Tijdens een korte bijeenkomst in de synagoge vertelde bestuurslid Barend Faddegon in het kort de geschiedenis van de personen voor wie de stenen woensdagmiddag werden onthuld. De Stolpersteine zijn een initiatief van de Duitse kunstenaar Gunter Demnig. Zij liggen bij de panden waar eerder Joodse inwoners van Coevorden woonden. Ook in Dalen en Meppen liggen inmiddels Stolpersteine.

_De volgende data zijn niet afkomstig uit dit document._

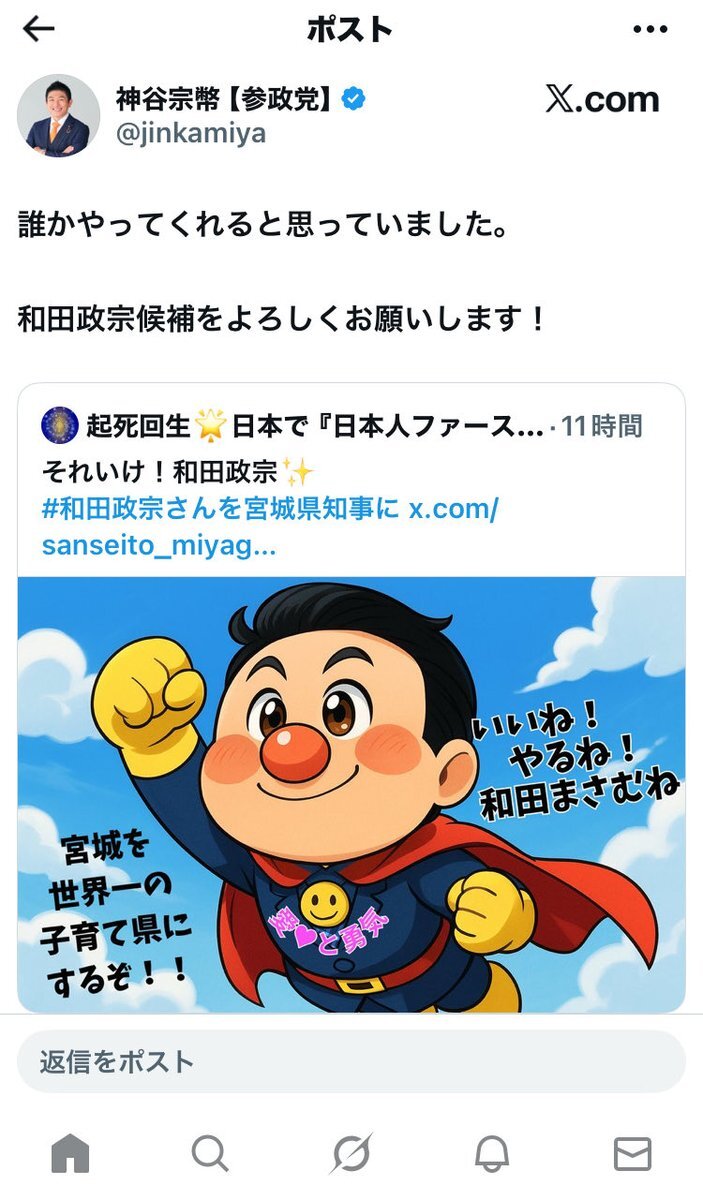Open 神谷宗幣 profile avatar photo
Viewport: 703px width, 1200px height.
tap(58, 115)
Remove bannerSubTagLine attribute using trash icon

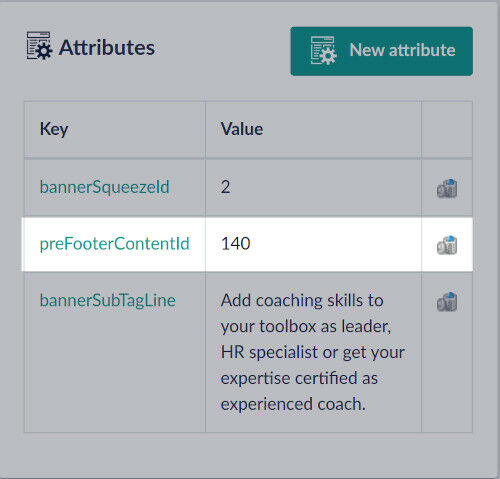point(447,302)
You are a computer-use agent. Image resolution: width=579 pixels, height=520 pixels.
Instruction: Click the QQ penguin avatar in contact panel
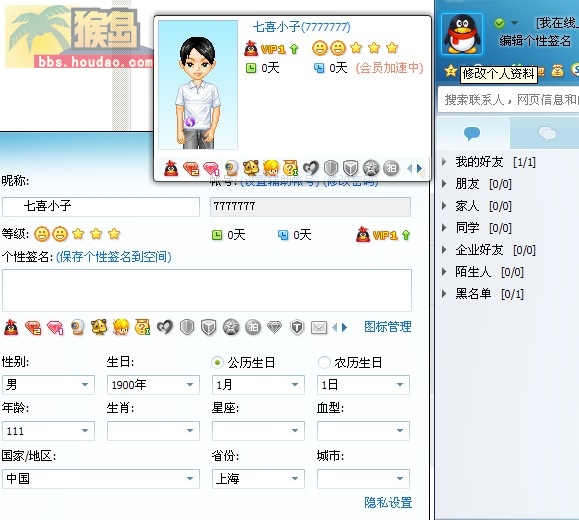click(x=462, y=34)
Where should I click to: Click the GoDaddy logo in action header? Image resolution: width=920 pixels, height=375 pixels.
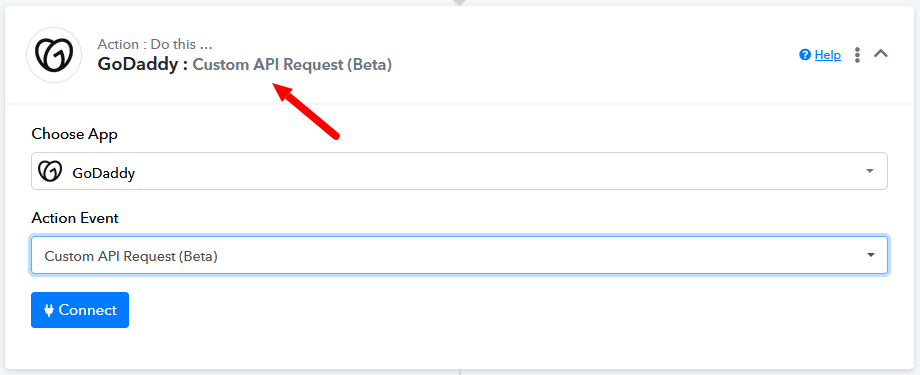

De stenen zijn bedoeld om voorbijgangers figuurlijk te laten struikelen, waardoor deze stilstaan en de tekst op de stenen lezen. Op elke steen staat de naam van de vroegere bewoner, het jaar van geboorte, het jaar van deportatie uit Westerbork en de datum en plaats waar hij/zij vermoord is.
Na de bijeenkomst ging het gezelschap eerst naar de Molenstraat 13 waar Carolina Kropveld-Leeser met haar kinderen Jacob Kropveld en Eíke Kropveld woonden op het moment van de deportatie. Vervolgens ging de route naar de Friesestraat 39, waar Jacob Kropveld en Jacoba Kropveld-Lievendag en hun kinderen Aron en Siegfried woonden. Tot slot werd naar de Sallandsestraat 47 gewandeld om de stenen voor Emanuel Prins en Geertje Prins-van Coevorden en hun kinderen Sophia Prins, David Prins en Mozes Liepman Prins te onthullen.
Elke onthulling werd afgesloten met het leggen van een witte roos op elke steen.
Als volgend jaar alle stenen zijn geplaatst, wordt een Stolpersteineboek uitgebracht. Daarin staan verhalen over de mensen uit de gemeente Coevorden die tijdens de Holocaust zijn vermoord. In de nacht van 2 op 3 oktober 1942 werd bijna de gehele Joodse bevolking uit Drenthe weggevoerd naar de vernietigingskampen in het oosten.